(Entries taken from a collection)
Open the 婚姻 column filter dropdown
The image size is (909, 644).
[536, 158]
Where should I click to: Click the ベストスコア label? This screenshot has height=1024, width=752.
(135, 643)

Exercise:
Reproduce the data in full, exactly as presented.

Your response:
Open the 婚姻 column filter dropdown
The image size is (909, 644).
[536, 158]
Where should I click to: Click the ベストスコア label? This screenshot has height=1024, width=752.
(135, 643)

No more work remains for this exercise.